ON A SMALL PREDATORY DINOSAUR FROM THE LATE CRETACEOUS OF EGYPT


SMITH, Joshua B.1, LAMANNA, Matthew C.1, ATTIYA, Yousry2 and LACOVARA, Kenneth J.3, (1)Univ Pennsylvania, 240 S 33rd St, Philadelphia, PA 19104-6316, (2)Cairo Geological Museum, Maadi, Cairo, Egypt, (3)Drexel Univ, 3141 Chestnut St, Philadelphia, PA 19104-2816, smithjb@sas.upenn.edu

The known tetrapod fauna of the Late Cretaceous Bahariya Formation (Cenomanian) of Egypt tends to be weighted towards very large taxa, such as the theropod dinosaurs Bahariasaurus, Carcharodontosaurus, and Spinosaurus, the sauropod dinosaurs Aegyptosaurus and Paralititan, and the crocodyliform Stomatosuchus. Small animals are largely absent from the assemblage. In early 2000, however, we recovered a number of shed theropod tooth crowns from Bahariya that have average crown base lengths (CBL) of 7.5mm and thus represent a rather small theropod. For comparison, Tyrannosaurus rex crowns generally average about 36mm in CBL. These teeth record the existence of another dinosaurian predator in a unit that already contains three moderately well supported species and some evidence of several others. They are also part of a small but growing body of evidence that many smaller tetrapods were members of the Bahariya fauna. Morphometric analyses of the Bahariya teeth intended to illustrate their position within the Theropoda show that they are superficially similar to dromaeosaurids.
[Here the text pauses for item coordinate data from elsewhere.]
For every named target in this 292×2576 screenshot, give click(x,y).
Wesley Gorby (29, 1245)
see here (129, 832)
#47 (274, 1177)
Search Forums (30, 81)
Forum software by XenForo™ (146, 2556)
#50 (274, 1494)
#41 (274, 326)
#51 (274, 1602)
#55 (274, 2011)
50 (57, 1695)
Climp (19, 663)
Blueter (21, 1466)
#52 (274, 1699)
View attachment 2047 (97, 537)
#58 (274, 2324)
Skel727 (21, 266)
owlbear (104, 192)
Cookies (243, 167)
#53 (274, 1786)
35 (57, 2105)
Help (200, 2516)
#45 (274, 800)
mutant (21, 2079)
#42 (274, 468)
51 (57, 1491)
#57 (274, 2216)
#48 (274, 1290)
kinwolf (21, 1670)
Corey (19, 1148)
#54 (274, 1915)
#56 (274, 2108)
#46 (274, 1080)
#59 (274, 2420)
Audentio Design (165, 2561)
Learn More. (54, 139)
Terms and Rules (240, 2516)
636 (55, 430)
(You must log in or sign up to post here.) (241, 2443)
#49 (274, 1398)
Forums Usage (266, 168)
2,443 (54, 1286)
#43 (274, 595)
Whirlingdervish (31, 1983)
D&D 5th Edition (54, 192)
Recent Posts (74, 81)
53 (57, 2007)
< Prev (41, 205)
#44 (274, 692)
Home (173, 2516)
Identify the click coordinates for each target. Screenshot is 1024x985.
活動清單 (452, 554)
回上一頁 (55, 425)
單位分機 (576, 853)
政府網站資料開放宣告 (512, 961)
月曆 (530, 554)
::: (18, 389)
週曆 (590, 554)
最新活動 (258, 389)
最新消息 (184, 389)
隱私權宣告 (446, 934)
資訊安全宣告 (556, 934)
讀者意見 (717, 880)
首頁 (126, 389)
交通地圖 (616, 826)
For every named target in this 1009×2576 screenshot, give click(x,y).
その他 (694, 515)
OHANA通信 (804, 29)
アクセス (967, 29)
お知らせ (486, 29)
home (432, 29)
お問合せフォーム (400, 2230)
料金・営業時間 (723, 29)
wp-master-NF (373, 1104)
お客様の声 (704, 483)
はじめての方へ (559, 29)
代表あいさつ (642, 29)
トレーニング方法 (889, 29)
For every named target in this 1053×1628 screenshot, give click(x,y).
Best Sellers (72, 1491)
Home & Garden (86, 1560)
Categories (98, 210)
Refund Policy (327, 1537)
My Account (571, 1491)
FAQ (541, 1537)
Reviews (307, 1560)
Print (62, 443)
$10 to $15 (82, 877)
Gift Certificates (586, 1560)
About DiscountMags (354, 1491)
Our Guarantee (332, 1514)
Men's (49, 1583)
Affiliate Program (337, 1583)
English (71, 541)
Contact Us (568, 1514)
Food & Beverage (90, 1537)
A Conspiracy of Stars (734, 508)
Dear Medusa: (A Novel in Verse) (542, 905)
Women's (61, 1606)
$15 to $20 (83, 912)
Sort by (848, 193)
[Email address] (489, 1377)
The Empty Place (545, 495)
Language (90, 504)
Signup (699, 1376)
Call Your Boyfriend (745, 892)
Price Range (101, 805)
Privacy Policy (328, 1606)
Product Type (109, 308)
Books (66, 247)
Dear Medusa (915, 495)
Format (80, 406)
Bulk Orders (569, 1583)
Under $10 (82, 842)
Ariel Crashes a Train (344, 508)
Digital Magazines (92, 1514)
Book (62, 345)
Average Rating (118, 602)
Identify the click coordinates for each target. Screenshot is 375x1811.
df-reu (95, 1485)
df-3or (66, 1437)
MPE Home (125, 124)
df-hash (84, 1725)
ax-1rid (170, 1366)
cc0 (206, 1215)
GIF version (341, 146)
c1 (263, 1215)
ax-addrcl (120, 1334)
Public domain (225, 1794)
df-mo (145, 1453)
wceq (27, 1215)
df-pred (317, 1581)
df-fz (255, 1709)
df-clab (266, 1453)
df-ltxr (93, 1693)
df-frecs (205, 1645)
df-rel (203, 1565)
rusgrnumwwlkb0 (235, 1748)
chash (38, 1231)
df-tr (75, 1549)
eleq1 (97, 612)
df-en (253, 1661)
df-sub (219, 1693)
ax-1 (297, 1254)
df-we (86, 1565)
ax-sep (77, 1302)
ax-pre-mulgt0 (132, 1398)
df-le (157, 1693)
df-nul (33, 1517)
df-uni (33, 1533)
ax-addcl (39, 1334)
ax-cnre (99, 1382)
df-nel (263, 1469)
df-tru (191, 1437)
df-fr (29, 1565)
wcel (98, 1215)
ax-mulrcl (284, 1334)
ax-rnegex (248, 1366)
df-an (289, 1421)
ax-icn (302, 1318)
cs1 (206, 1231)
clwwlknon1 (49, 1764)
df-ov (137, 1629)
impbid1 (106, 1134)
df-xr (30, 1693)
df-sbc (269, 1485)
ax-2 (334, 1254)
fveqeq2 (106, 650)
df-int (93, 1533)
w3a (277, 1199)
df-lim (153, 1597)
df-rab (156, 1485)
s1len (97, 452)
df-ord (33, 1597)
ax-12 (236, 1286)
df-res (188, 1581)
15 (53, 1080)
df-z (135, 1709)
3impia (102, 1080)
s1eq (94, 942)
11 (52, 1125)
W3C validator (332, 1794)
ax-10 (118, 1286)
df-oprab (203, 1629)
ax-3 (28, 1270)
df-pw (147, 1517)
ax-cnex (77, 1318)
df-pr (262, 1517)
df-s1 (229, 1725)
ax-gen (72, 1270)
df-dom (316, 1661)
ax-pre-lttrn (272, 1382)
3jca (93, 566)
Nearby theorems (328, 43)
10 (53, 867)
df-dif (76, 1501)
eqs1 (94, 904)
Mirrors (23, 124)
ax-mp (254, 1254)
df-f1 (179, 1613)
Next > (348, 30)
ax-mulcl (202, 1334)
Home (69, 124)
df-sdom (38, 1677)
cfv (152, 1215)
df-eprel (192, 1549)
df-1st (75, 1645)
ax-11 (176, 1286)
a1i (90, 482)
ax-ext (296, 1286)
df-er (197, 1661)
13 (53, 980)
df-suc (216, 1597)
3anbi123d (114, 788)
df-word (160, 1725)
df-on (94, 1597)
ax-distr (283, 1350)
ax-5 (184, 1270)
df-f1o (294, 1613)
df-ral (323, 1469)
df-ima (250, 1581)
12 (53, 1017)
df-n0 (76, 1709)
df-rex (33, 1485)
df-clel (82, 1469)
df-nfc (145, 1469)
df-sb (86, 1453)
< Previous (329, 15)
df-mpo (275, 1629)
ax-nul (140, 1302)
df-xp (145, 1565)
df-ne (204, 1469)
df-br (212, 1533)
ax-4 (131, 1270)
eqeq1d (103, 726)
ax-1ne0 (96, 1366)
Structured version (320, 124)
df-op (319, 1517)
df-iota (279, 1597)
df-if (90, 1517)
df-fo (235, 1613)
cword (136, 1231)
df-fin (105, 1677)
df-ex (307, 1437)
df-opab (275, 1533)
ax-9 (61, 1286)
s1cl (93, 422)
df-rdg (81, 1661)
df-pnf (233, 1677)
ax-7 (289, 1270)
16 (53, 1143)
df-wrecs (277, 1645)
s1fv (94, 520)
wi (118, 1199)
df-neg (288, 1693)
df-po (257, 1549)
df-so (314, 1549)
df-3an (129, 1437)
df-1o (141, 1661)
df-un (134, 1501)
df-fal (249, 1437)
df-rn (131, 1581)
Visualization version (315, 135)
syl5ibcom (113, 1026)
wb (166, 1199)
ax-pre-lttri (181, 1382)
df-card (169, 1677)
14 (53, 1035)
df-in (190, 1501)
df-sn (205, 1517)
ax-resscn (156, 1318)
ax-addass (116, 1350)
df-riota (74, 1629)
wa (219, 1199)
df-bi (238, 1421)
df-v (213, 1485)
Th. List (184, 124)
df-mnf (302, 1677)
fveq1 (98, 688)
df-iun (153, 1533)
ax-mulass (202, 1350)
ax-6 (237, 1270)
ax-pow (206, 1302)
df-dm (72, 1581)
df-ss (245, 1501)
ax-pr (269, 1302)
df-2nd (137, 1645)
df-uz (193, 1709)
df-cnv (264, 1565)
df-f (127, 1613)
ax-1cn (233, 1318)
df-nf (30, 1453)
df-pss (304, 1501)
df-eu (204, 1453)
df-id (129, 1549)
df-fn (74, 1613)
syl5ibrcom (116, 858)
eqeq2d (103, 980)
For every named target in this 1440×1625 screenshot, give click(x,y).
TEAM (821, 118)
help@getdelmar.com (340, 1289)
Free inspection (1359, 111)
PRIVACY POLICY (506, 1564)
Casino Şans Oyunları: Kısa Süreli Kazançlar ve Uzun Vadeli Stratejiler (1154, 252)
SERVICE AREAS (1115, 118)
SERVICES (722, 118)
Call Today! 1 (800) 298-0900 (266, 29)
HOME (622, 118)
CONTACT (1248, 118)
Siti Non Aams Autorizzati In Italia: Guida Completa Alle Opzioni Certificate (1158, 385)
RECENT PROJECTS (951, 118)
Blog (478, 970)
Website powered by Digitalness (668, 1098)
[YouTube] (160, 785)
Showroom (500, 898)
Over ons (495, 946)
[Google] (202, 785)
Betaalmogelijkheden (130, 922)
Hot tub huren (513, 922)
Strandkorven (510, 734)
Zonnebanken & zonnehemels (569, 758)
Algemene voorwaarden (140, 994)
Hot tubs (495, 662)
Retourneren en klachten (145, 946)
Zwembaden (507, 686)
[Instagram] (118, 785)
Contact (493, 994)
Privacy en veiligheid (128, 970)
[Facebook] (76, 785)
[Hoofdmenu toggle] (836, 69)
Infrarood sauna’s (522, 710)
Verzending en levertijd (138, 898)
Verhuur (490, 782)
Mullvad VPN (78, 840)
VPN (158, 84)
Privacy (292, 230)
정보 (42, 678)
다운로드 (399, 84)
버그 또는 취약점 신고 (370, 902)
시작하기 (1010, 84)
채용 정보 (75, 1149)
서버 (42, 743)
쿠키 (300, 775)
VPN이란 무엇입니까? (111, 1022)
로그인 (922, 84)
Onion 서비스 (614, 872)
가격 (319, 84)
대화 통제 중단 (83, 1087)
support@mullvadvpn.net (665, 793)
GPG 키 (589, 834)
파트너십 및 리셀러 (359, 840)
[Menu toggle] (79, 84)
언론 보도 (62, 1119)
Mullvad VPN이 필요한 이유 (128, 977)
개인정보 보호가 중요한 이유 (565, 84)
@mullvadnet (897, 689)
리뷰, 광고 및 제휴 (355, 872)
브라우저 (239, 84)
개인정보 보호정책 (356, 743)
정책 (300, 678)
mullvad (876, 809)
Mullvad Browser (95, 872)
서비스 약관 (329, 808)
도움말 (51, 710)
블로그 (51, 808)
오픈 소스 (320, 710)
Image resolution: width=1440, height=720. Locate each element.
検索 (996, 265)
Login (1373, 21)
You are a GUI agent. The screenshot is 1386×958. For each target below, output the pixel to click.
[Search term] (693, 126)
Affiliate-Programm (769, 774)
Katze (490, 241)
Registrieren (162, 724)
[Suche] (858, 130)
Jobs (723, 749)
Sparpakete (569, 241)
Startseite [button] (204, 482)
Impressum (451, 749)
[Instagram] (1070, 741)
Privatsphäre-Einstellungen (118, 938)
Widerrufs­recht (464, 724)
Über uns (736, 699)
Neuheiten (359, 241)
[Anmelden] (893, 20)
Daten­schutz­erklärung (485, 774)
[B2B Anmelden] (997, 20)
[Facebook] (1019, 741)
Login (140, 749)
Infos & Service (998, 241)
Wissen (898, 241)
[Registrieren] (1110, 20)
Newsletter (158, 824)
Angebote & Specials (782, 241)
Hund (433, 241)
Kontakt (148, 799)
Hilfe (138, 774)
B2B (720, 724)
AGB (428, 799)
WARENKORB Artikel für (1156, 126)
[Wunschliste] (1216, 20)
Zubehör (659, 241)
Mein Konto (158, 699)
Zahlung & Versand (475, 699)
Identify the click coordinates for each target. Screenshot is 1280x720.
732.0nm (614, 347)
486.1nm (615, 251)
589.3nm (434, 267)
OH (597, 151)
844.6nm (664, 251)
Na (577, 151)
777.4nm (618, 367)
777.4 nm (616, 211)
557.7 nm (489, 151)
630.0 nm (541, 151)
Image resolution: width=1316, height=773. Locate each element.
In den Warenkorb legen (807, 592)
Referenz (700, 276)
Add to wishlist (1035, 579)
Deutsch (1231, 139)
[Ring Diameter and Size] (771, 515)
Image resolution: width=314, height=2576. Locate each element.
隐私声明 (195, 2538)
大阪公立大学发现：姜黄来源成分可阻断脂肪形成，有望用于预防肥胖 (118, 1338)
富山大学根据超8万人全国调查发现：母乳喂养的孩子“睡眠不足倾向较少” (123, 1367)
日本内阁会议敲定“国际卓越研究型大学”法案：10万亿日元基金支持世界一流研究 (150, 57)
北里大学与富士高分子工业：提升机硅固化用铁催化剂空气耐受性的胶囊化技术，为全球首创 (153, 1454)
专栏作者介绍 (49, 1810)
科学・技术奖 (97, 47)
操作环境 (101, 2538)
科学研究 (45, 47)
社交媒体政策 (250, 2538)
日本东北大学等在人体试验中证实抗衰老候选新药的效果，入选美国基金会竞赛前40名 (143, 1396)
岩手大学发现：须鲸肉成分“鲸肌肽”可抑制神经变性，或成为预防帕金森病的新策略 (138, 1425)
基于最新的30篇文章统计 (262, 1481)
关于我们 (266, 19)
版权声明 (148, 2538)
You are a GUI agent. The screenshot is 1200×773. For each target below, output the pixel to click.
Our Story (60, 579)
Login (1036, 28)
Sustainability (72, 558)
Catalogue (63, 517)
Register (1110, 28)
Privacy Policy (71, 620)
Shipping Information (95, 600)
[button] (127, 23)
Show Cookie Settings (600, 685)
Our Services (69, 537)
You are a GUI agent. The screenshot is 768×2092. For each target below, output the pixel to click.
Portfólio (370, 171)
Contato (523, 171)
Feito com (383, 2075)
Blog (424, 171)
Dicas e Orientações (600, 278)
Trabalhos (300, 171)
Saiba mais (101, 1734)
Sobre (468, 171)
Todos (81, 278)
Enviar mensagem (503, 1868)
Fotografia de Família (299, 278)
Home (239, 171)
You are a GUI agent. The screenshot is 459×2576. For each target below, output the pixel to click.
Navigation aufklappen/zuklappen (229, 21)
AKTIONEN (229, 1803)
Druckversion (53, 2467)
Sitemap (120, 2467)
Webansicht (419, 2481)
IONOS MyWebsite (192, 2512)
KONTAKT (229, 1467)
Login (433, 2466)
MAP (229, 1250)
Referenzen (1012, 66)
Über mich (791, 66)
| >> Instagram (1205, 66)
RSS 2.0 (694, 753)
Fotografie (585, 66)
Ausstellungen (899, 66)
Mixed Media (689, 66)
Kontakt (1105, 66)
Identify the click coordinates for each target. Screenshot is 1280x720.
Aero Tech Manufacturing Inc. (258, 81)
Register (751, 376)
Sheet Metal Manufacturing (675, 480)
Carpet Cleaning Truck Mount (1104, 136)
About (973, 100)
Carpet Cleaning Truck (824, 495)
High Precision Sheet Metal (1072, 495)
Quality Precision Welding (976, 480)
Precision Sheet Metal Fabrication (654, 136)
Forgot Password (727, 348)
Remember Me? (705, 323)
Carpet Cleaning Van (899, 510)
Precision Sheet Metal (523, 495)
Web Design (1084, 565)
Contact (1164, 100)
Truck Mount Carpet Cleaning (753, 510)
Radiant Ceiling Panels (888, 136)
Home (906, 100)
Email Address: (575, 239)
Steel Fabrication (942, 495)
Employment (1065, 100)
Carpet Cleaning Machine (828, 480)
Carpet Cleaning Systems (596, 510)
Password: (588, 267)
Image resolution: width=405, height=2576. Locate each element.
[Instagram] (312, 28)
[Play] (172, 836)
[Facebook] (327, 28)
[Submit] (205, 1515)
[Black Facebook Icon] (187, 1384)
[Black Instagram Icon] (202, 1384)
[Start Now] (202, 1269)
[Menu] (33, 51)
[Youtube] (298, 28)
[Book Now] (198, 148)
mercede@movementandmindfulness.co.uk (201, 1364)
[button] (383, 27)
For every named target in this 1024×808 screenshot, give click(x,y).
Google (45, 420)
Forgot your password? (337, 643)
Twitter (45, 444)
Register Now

They fall within the variation range of CBL and crown height (CH) for Deinonychus and Dromaeosaurus, and are on average slightly larger than Saurornitholestes. However, the sizes of the serrations on the tooth keels (measured as densities of denticles per 5mm of keel length) are significantly smaller than in Deinonychus and Dromaeosaurus. Also, the denticle morphologies and the average crown base width (CBW) and CBL relationships are more reminiscent of abelisaurids than dromaeosaurids. A Bahariya abelisaurid would be significant in that the Abelisauridae is virtually absent from the Late Cretaceous of Africa. The Bahariya teeth appear to be distinct from a dromaeosaurid found in similar aged deposits in nearby Sudan. It thus appears that these new Bahariya teeth record the presence of a distinct small theropod in the Cenomanian of Egypt that is different from the known theropods of the Bahariya Formation as well as from the Sudanese dromaeosaurid.